In Protestant circles, this monastic impulse can be seen especially in the phenomenon of intentional communities. Among these, the self-described "new monastics" have taken their cue from philosopher Alasdair MacIntyre. In his influential 1981 book After Virtue, MacIntyre compared the state of the West to the decadence of the late Roman Empire, and called for "another—doubtless very different—St. Benedict." In 1998 Jonathan R. Wilson picked up MacIntyre's ideas and put them into more explicitly Christian form in Living Faithfully in a Fragmented World. He fleshed out a call for a "new monasticism" that would allow the church to truly be the church in this troubling, fragmented age.

In a time when, it seems to Wilson and the new monastics, "many parts of the church are sinking with the culture and doing so without any resistance," Benedict's wisdom has again become a fount of inspiration and guidance. In School(s) for Conversion: 12 Marks of a New Monasticism (which emerged from a 2004 meeting of "new monastic" communities) leaders concluded that at least some Christians must engage in some form of separation—not only from the "culture at large," but also from the increasingly compromised church—to model a life of true devotion and obedience to Christ.

But historically, of course, monastics have not stopped at separation—nor do these "new monastics." Benedict founded a monastic way in which hospitality to the stranger and the needy is a prophetic witness to the world. Thus these new quasi-monastic communities have dedicated themselves not only to contemplative disciplines and submission to a communal rule, but also to solidarity with the poor, racial reconciliation, and peacemaking.

One Protestant who attended the St. John meeting, Bethel Seminary graduate Jan Bros, was driven by the difficulty she experienced pursuing true spiritual formation in her old megachurch to start a new monastic community in Minneapolis called Abbey Way, founded on Benedictine principles. When Bros asked a Benedictine sister what she thought of Protestants seeking to start such communities, to her delight the nun replied, "Benedict would approve."

Passing Fad or Promising Future?

Even in the midst of such celebration, members of new communities, both Catholic and Protestant, are aware that the current love affair with monastic forms of worship and life can amount to another unhelpful "fad" as people run after books and retreats. A few candles and a few chanted prayers do not a prophetic community make.

Church of the Servant King's Jon Stock says, "It's awful hard for us Westerners not to approach Benedict as another technique, another consumable, another path to self-actualization." Stock also admits that the new monasticism, focused as it often is on social activism, can lose its connection to the larger church and to worship practices anchored in the church—a concern shared by the Roman Catholic hierarchy.
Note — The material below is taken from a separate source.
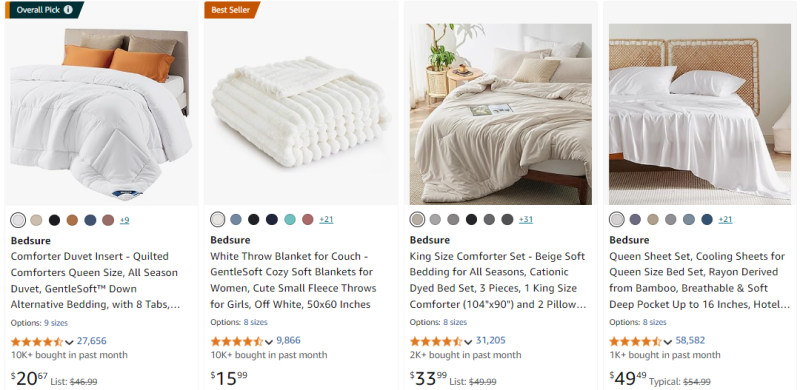Open star rating dropdown on the throw blanket
Screen dimensions: 800x390
click(269, 342)
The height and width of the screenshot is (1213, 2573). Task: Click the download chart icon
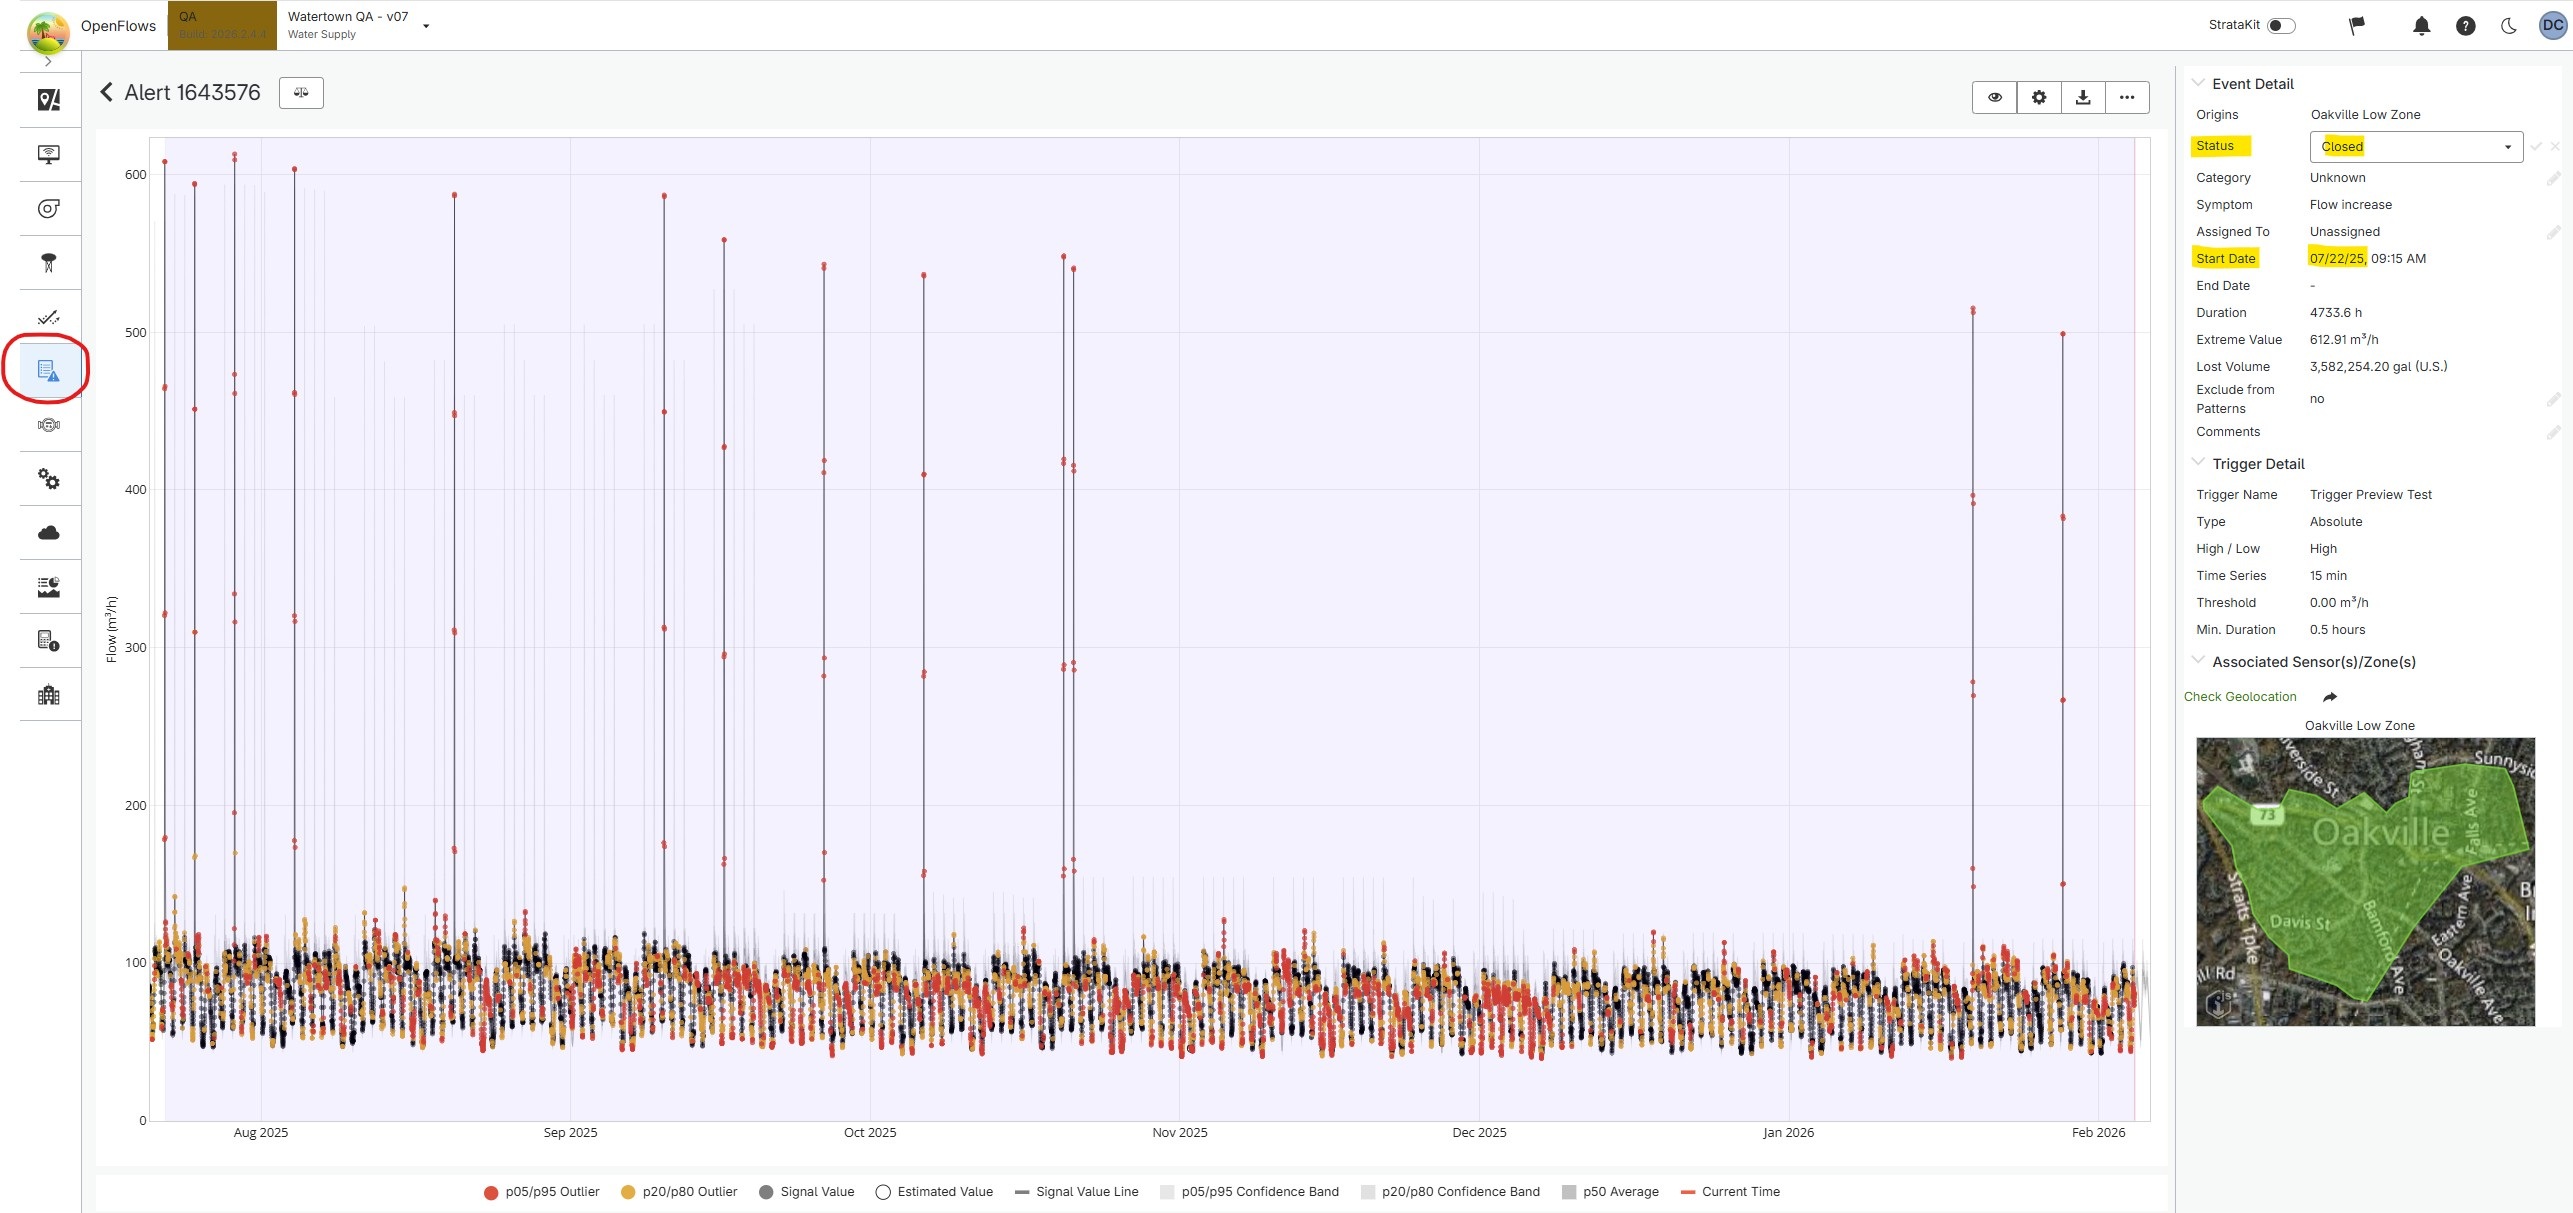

Asbury Seminary's Christine Pohl admits that Benedict's four pillars—"life under a rule, life lived in commitment to a particular people and place, obedience, and ongoing conversion"—present a challenge to modern Western Christians, with our "wariness of vows and commitments, and our individualistic and mobile lifestyles."

Time will tell whether the "new monastic" communities will survive, whether the traditional Benedictine monasteries will continue to thrive, and what new forms of counter-cultural, prayerful, prophetic community will arise to inspire Christians and shake the culture. But for now, the future of Benedict seems as bright as his past.

Chris Armstrong is associate professor of church history at Bethel Seminary and a senior editor of Christian History & Biography. The author thanks Dennis Martin for his guidance on the current state of Roman Catholic monasticism.